[STORED DATA Boundary: Start]
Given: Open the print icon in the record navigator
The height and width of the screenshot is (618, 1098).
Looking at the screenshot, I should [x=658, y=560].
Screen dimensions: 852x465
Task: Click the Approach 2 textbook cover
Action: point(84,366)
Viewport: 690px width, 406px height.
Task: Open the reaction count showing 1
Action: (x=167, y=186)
[STORED DATA Boundary: End]
Transcribe the entire listing without a single omission.

Given: Open the print icon in the record navigator
The height and width of the screenshot is (618, 1098).
Looking at the screenshot, I should [x=658, y=560].
Screen dimensions: 852x465
Task: Click the Approach 2 textbook cover
Action: point(84,366)
Viewport: 690px width, 406px height.
Task: Open the reaction count showing 1
Action: (x=167, y=186)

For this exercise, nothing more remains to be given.